Maria was interrupted as an engineer entered the room, clearly agitated.

‘Sorry to bother you. Daniel, there’s an rupture on the maintenance deck, nothing serious, we’ve got enough air left, but the repair machines need a hand.’

‘Sure, of course. I’m sorry Maria, perhaps later-’

‘Of course,’ She cut him off. ‘We’ll be leaving now anyway; go.’
And with that, both apparitions ceased to be. Daniel made a hurried journey to the maintenance deck.

It took him almost an hour to reach his destination, as during an emergency the elevators were shut down to preserve energy and prevent damage to the key transport systems during a fire. When Daniel finally arrived at the leak, he discovered a minor breach, easily fixed.

He sat down and gazed into the hole; through the tear in metal casing of the ship he could see out into the great darkness beyond.

‘Well, hurry up and fix it then!’ Came a voice from behind him.

‘Just a moment, Maria, please.’ Daniel replied.

‘A moment? There’s a hole in our ship and you want a moment? We’re landing in three weeks, you’ll get all the moments you want!’

‘No, we’re not.’ Daniel stated simply.

‘What do you mean?’

‘We’re not landing in three weeks, or at all. I’ve been monitoring the planet’s supposed location. It’s gone Maria, just like all the others. It’s gone.’

‘It can’t be.’ She choked on her words.

‘I’d be more sorry, but I’m not sure it matters all that much to you.’

‘Well, do you think it matters to me?’ Came a new voice.

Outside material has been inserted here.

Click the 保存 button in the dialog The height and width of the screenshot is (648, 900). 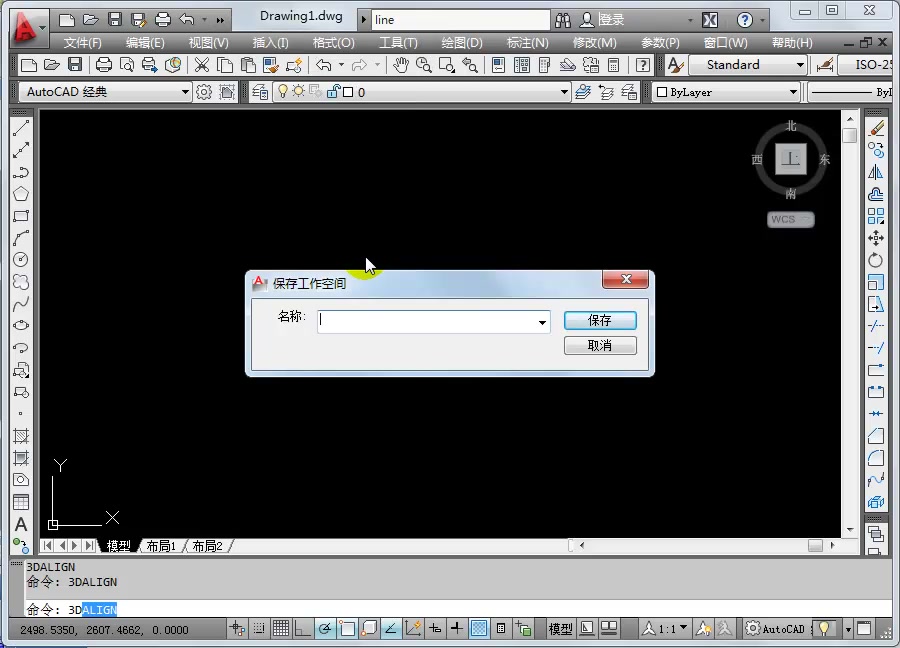[x=599, y=320]

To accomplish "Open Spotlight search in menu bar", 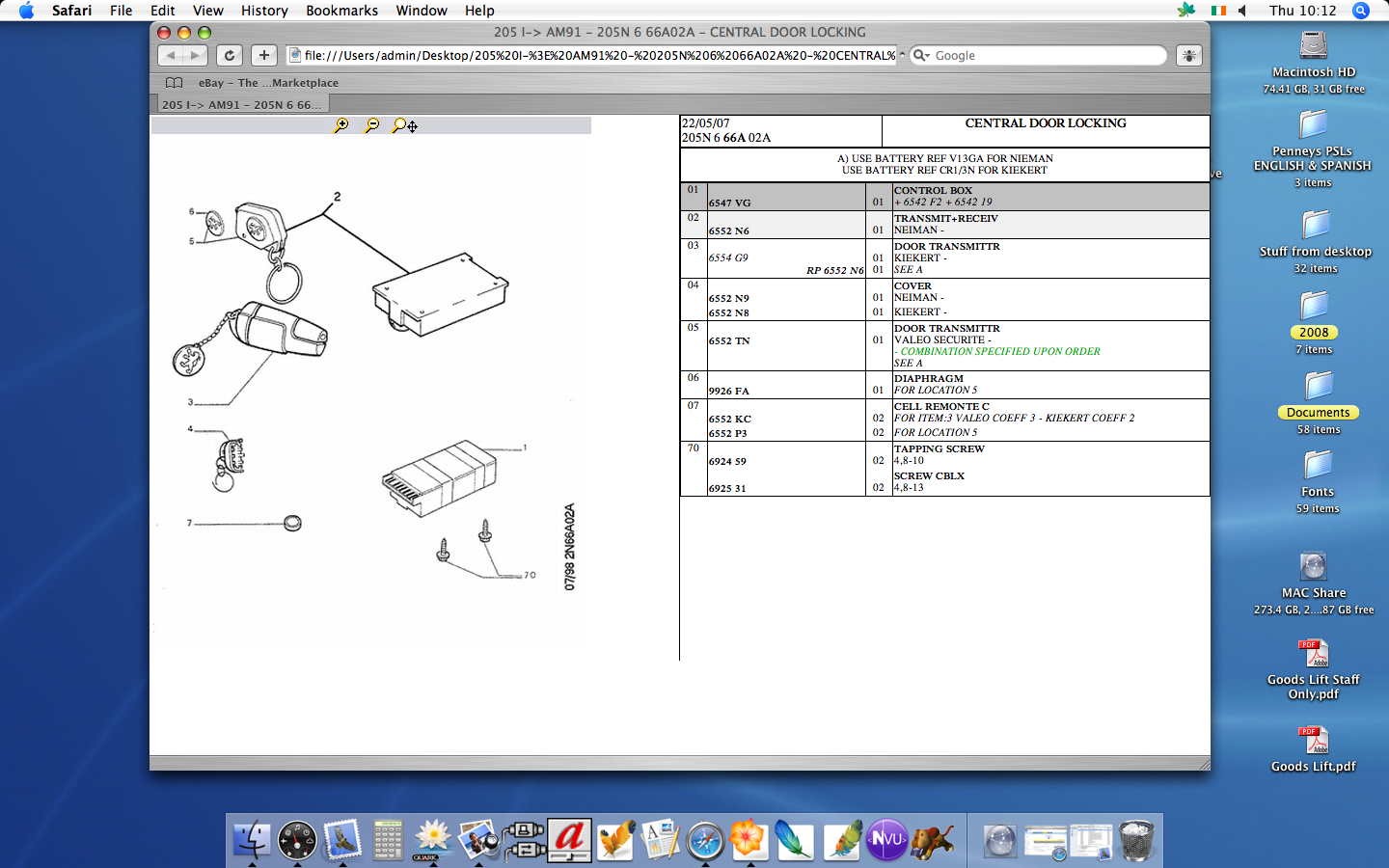I will coord(1360,11).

Daniel looked to his left, and where Maria had been standing now stood the officer, Derek.

‘Probably not. You’re dead Derek.’

‘Yes, and that’s your damned fault! And it’s sir to you.’ He growled.

‘There’s about twenty minutes of oxygen left, meaning ten minutes until I fall unconscious. You can keep your titles to yourself this time, Derek.’

A horrified look appeared on the officer’s face.

‘Now hold on just a second here, you mean to tell me that this hole is to be our fate?’


‘Now that simply won’t do, Daniel.’ Came a female voice.

‘Lizbeth. You’ve got about five minutes, I’d choose your words carefully.’

Daniel fell forward as the air thinned. He steadied himself before Lizbeth could react.

‘I’ll not have this. We lost our air once before, trust me when I say it isn’t fun. There’s a patch kit right by your side, just throw it over the hole and the oxygen recycler comes back online.’

‘I’m sorry Lizbeth. There’s no new planet, no crew, no-’ He coughed, gasping for air ‘No family. No’ His voice trailed off as he collapsed to the floor, his face towards the ceiling.


As light began to fade, he took one last look around; his former crew were gone. They had abandoned him at the end, as he had expected they would. His vision went black.

In his oxygen-starved mind, he opened his eyes once again. He smiled at the view.